> **Task item**
The line with "The image size is (1024, 525)." marks the first line to copy, and the line with "Run and Debug" marks the last. Transcribe that stretch of the data below exactly, without pictures.

Data extracts section start

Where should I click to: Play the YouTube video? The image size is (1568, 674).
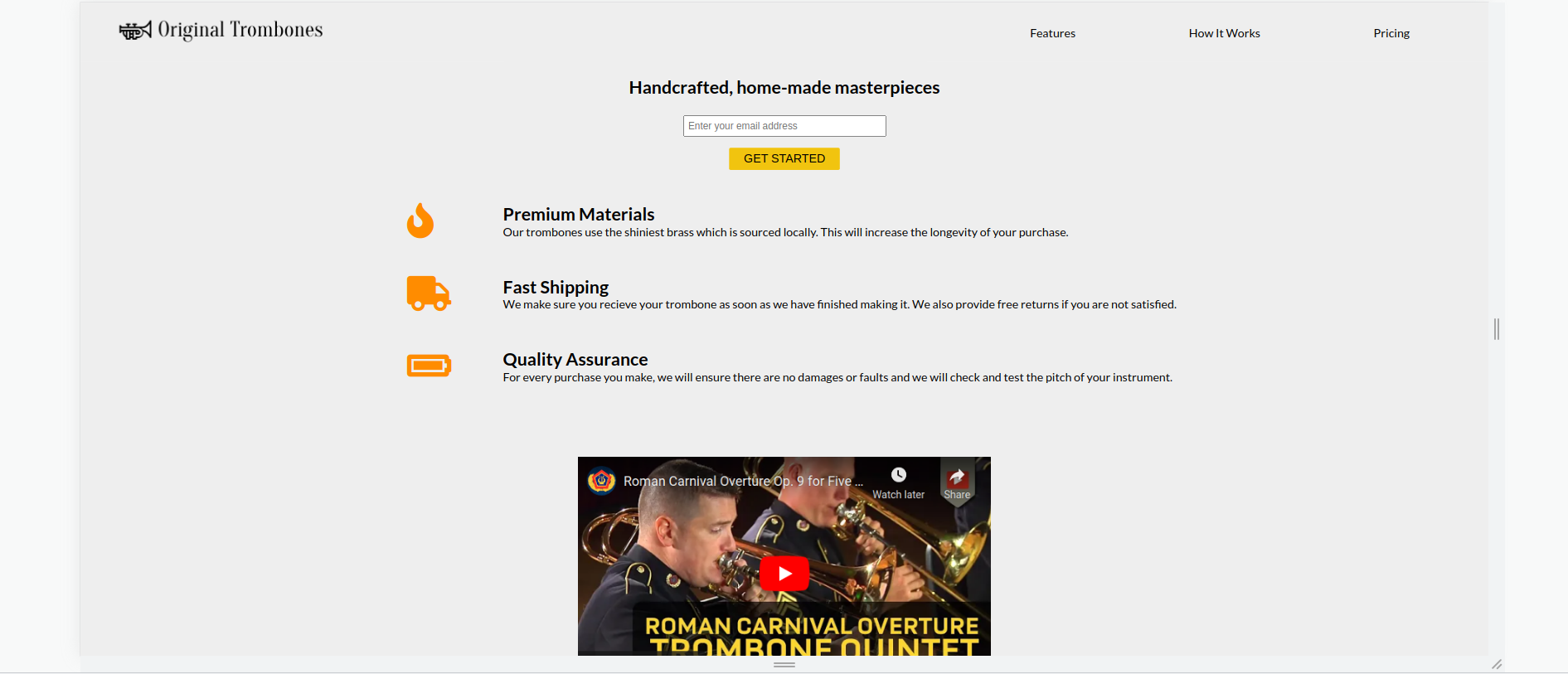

Data extracts section end
Data extracts section start

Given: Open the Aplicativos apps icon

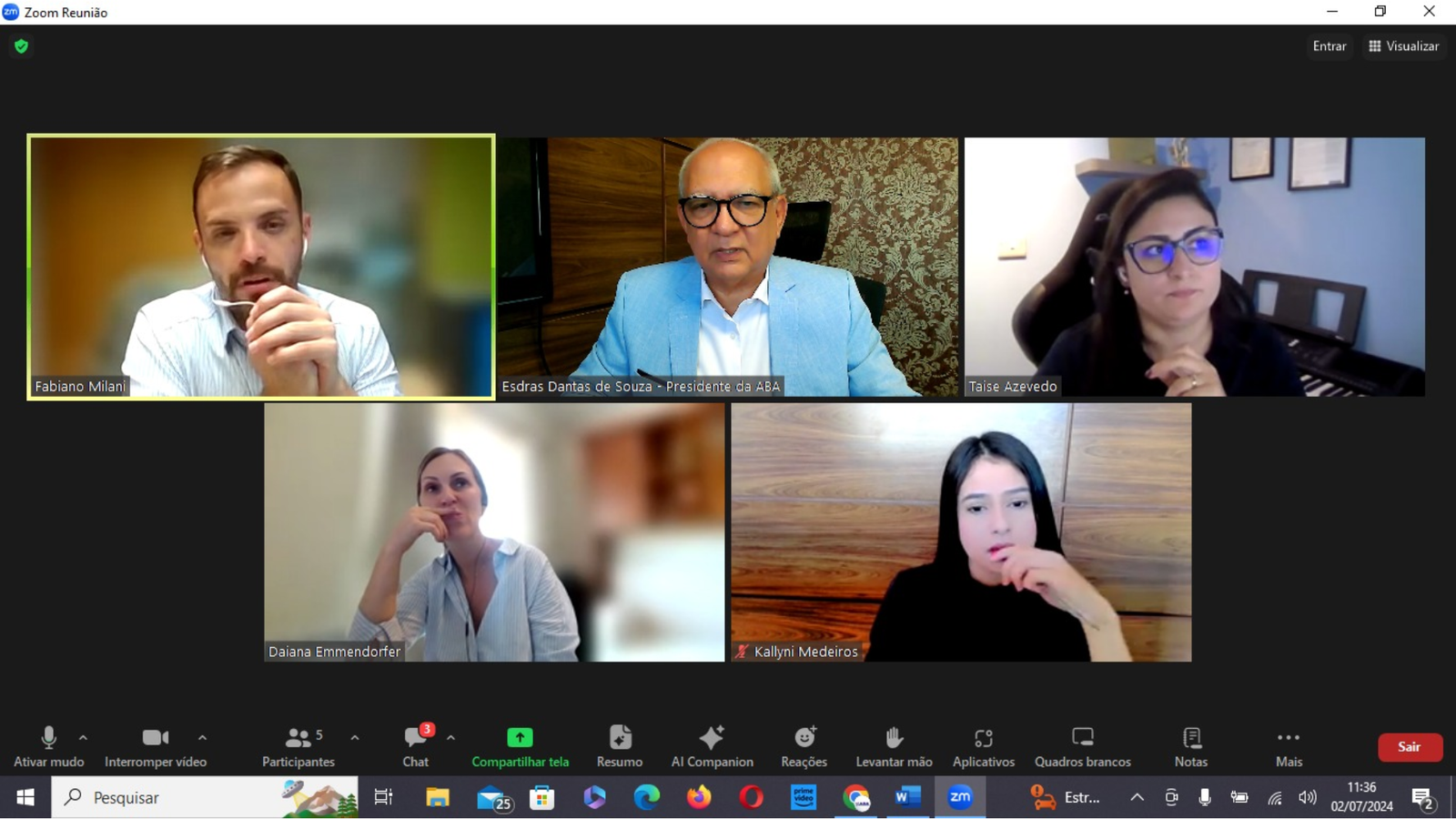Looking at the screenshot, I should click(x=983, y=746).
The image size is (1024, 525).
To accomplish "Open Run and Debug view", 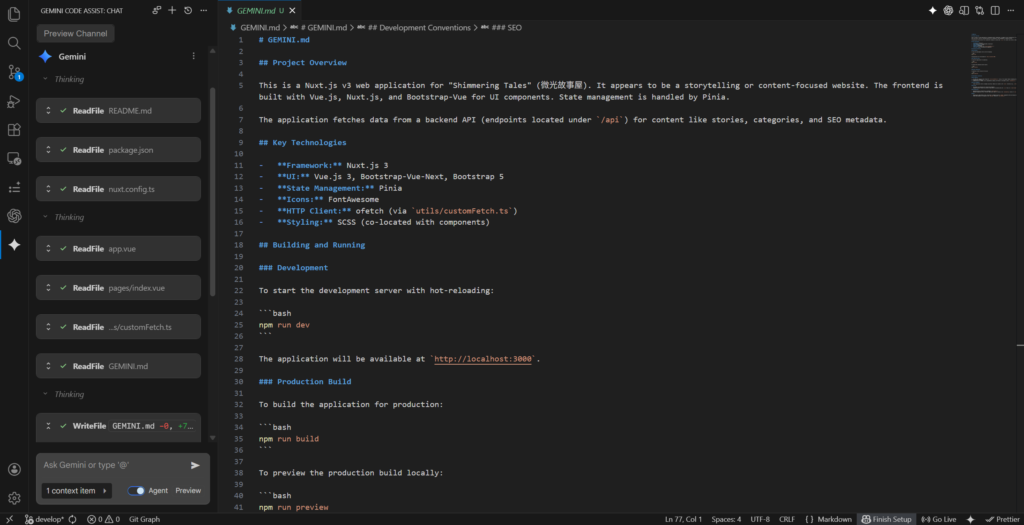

Data extracts section end
Data extracts section start

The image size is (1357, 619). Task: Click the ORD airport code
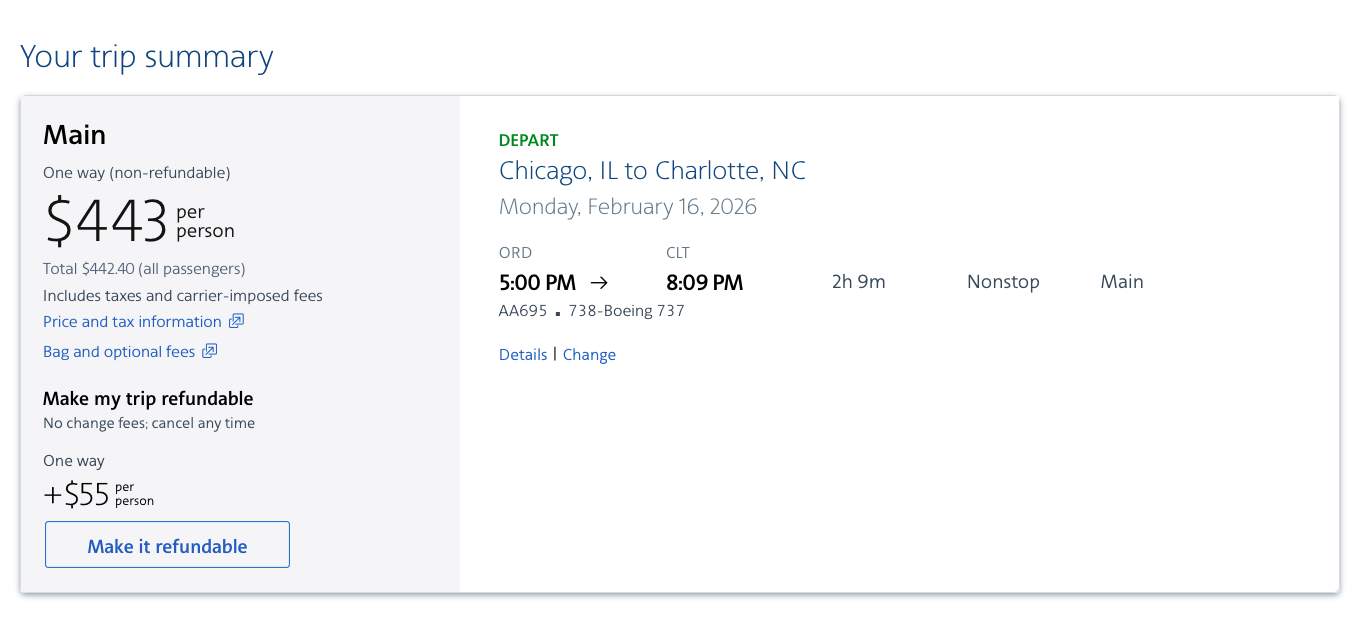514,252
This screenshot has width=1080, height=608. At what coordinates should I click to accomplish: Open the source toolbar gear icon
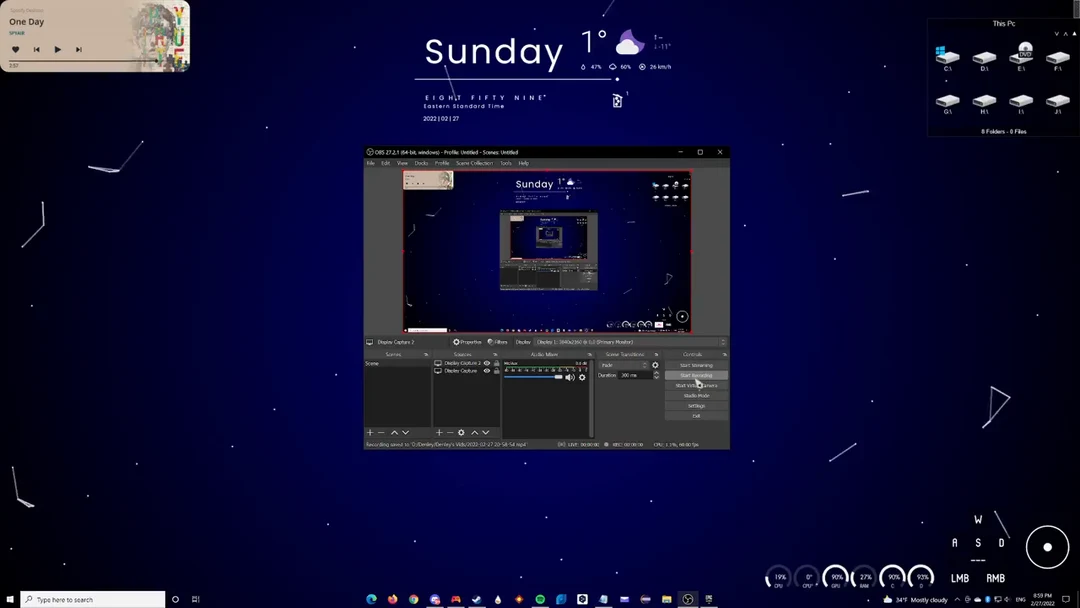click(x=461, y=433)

Data extracts section end

> **Solution**
The image size is (1024, 525).
To accomplish "Open Run and Debug view", 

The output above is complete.